— Materials provided —
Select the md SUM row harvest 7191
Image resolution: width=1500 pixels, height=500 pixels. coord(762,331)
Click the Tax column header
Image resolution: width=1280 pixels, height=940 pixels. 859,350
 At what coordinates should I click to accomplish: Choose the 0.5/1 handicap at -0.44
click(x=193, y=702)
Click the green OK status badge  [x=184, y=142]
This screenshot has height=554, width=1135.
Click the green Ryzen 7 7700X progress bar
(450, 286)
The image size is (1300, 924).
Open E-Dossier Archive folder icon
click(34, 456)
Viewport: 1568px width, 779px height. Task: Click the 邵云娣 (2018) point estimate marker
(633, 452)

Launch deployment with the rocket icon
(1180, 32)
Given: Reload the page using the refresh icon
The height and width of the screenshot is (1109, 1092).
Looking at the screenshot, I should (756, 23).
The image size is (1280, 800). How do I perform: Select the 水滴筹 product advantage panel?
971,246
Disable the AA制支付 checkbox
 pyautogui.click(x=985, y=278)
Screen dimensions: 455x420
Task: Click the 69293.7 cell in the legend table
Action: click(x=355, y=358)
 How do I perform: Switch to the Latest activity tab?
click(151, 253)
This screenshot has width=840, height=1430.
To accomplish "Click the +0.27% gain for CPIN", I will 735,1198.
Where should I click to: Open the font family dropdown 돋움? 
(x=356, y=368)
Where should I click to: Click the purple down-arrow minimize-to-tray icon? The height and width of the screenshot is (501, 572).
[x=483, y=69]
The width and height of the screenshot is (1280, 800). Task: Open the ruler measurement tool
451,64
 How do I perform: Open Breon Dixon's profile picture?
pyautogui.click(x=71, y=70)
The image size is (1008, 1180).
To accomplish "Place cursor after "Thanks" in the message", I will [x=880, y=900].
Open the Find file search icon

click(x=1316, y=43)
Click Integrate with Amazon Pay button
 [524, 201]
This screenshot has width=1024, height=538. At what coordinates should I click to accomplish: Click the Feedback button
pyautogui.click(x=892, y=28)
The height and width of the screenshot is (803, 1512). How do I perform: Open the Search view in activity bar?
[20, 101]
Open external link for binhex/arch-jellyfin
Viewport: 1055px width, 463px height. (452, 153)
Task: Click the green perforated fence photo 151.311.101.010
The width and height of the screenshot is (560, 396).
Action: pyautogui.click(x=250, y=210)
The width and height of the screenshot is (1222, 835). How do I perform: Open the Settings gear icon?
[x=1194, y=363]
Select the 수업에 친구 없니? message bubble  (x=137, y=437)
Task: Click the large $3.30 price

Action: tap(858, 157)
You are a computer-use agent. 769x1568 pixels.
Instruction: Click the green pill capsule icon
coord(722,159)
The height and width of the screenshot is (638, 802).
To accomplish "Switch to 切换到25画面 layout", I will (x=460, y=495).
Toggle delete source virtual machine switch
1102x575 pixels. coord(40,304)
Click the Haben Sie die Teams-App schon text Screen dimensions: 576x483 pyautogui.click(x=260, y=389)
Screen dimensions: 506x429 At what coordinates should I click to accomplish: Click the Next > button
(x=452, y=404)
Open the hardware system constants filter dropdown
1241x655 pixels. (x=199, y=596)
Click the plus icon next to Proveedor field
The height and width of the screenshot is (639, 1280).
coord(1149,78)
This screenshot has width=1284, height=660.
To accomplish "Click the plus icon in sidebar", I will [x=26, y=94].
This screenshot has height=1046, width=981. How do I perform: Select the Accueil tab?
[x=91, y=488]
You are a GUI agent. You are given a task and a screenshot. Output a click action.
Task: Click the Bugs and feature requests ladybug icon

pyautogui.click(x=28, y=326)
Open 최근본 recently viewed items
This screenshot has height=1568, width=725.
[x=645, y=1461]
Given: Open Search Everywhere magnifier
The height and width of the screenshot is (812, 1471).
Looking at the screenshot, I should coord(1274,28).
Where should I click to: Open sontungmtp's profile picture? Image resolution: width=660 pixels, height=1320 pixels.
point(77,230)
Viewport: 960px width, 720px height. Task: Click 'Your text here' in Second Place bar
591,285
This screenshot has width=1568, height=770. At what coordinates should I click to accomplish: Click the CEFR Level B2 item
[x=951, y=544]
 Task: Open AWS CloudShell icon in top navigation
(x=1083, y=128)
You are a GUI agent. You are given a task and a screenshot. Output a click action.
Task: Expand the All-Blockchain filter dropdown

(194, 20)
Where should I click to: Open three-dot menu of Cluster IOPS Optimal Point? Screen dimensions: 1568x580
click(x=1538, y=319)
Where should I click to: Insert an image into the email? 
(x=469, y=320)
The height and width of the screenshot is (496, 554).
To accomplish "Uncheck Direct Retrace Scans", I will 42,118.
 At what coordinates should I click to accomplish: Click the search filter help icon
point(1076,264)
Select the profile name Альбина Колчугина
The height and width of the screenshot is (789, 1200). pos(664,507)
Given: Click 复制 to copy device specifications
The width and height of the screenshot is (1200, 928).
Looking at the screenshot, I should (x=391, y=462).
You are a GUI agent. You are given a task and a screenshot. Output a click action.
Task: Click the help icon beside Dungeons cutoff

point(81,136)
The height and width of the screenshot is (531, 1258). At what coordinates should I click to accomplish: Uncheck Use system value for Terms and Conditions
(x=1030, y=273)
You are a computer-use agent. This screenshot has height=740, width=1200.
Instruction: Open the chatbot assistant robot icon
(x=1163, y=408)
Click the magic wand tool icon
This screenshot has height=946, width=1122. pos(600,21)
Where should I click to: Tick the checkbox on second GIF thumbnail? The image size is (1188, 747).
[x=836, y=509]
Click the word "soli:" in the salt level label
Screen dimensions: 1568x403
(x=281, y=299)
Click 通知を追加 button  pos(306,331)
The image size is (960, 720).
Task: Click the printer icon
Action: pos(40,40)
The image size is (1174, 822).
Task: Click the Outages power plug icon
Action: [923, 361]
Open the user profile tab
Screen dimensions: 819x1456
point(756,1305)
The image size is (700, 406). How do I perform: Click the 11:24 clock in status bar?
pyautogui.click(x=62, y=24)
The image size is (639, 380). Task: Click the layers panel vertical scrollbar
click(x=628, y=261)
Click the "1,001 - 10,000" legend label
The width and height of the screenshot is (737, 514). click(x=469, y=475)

— Exercise —
Please output the full listing, keeping every character the same.

— Response area —
Select the md SUM row harvest 7191
Image resolution: width=1500 pixels, height=500 pixels. coord(762,331)
Click the Tax column header
Image resolution: width=1280 pixels, height=940 pixels. 859,350
 At what coordinates should I click to accomplish: Choose the 0.5/1 handicap at -0.44
click(x=193, y=702)
Click the green OK status badge  [x=184, y=142]
This screenshot has height=554, width=1135.
Click the green Ryzen 7 7700X progress bar
(450, 286)
The image size is (1300, 924).
Open E-Dossier Archive folder icon
click(34, 456)
Viewport: 1568px width, 779px height. Task: Click the 邵云娣 (2018) point estimate marker
(633, 452)

Launch deployment with the rocket icon
(1180, 32)
Given: Reload the page using the refresh icon
The height and width of the screenshot is (1109, 1092).
Looking at the screenshot, I should (756, 23).
The image size is (1280, 800). How do I perform: Select the 水滴筹 product advantage panel?
971,246
Disable the AA制支付 checkbox
 pyautogui.click(x=985, y=278)
Screen dimensions: 455x420
Task: Click the 69293.7 cell in the legend table
Action: click(x=355, y=358)
 How do I perform: Switch to the Latest activity tab?
click(151, 253)
This screenshot has width=840, height=1430.
To accomplish "Click the +0.27% gain for CPIN", I will 735,1198.
Where should I click to: Open the font family dropdown 돋움? 
(x=356, y=368)
Where should I click to: Click the purple down-arrow minimize-to-tray icon? The height and width of the screenshot is (501, 572).
[x=483, y=69]
The width and height of the screenshot is (1280, 800). Task: Open the ruler measurement tool
451,64
 How do I perform: Open Breon Dixon's profile picture?
pyautogui.click(x=71, y=70)
The image size is (1008, 1180).
To accomplish "Place cursor after "Thanks" in the message", I will [x=880, y=900].
Open the Find file search icon

click(x=1316, y=43)
Click Integrate with Amazon Pay button
 [524, 201]
This screenshot has width=1024, height=538. At what coordinates should I click to accomplish: Click the Feedback button
pyautogui.click(x=892, y=28)
The height and width of the screenshot is (803, 1512). How do I perform: Open the Search view in activity bar?
[20, 101]
Open external link for binhex/arch-jellyfin
Viewport: 1055px width, 463px height. (452, 153)
Task: Click the green perforated fence photo 151.311.101.010
The width and height of the screenshot is (560, 396).
Action: pyautogui.click(x=250, y=210)
The width and height of the screenshot is (1222, 835). How do I perform: Open the Settings gear icon?
[x=1194, y=363]
Select the 수업에 친구 없니? message bubble  (x=137, y=437)
Task: Click the large $3.30 price

Action: tap(858, 157)
You are a computer-use agent. 769x1568 pixels.
Instruction: Click the green pill capsule icon
coord(722,159)
The height and width of the screenshot is (638, 802).
To accomplish "Switch to 切换到25画面 layout", I will (x=460, y=495).
Toggle delete source virtual machine switch
1102x575 pixels. coord(40,304)
Click the Haben Sie die Teams-App schon text Screen dimensions: 576x483 pyautogui.click(x=260, y=389)
Screen dimensions: 506x429 At what coordinates should I click to accomplish: Click the Next > button
(x=452, y=404)
Open the hardware system constants filter dropdown
1241x655 pixels. (x=199, y=596)
Click the plus icon next to Proveedor field
The height and width of the screenshot is (639, 1280).
coord(1149,78)
This screenshot has width=1284, height=660.
To accomplish "Click the plus icon in sidebar", I will [x=26, y=94].
This screenshot has height=1046, width=981. How do I perform: Select the Accueil tab?
[x=91, y=488]
You are a GUI agent. You are given a task and a screenshot. Output a click action.
Task: Click the Bugs and feature requests ladybug icon

pyautogui.click(x=28, y=326)
Open 최근본 recently viewed items
This screenshot has height=1568, width=725.
[x=645, y=1461]
Given: Open Search Everywhere magnifier
The height and width of the screenshot is (812, 1471).
Looking at the screenshot, I should coord(1274,28).
Where should I click to: Open sontungmtp's profile picture? Image resolution: width=660 pixels, height=1320 pixels.
point(77,230)
Viewport: 960px width, 720px height. Task: Click 'Your text here' in Second Place bar
591,285
This screenshot has width=1568, height=770. At what coordinates should I click to accomplish: Click the CEFR Level B2 item
[x=951, y=544]
 Task: Open AWS CloudShell icon in top navigation
(x=1083, y=128)
You are a GUI agent. You are given a task and a screenshot. Output a click action.
Task: Expand the All-Blockchain filter dropdown

(194, 20)
Where should I click to: Open three-dot menu of Cluster IOPS Optimal Point? Screen dimensions: 1568x580
click(x=1538, y=319)
Where should I click to: Insert an image into the email? 
(x=469, y=320)
The height and width of the screenshot is (496, 554).
To accomplish "Uncheck Direct Retrace Scans", I will 42,118.
 At what coordinates should I click to accomplish: Click the search filter help icon
point(1076,264)
Select the profile name Альбина Колчугина
The height and width of the screenshot is (789, 1200). pos(664,507)
Given: Click 复制 to copy device specifications
The width and height of the screenshot is (1200, 928).
Looking at the screenshot, I should (x=391, y=462).
You are a GUI agent. You are given a task and a screenshot. Output a click action.
Task: Click the help icon beside Dungeons cutoff

point(81,136)
The height and width of the screenshot is (531, 1258). At what coordinates should I click to accomplish: Uncheck Use system value for Terms and Conditions
(x=1030, y=273)
You are a computer-use agent. This screenshot has height=740, width=1200.
Instruction: Open the chatbot assistant robot icon
(x=1163, y=408)
Click the magic wand tool icon
This screenshot has height=946, width=1122. pos(600,21)
Where should I click to: Tick the checkbox on second GIF thumbnail? The image size is (1188, 747).
[x=836, y=509]
Click the word "soli:" in the salt level label
Screen dimensions: 1568x403
(x=281, y=299)
Click 通知を追加 button  pos(306,331)
The image size is (960, 720).
Task: Click the printer icon
Action: pos(40,40)
The image size is (1174, 822).
Task: Click the Outages power plug icon
Action: [923, 361]
Open the user profile tab
Screen dimensions: 819x1456
point(756,1305)
The image size is (700, 406). How do I perform: Click the 11:24 clock in status bar?
pyautogui.click(x=62, y=24)
The image size is (639, 380). Task: Click the layers panel vertical scrollbar
click(x=628, y=261)
Click the "1,001 - 10,000" legend label
The width and height of the screenshot is (737, 514). click(x=469, y=475)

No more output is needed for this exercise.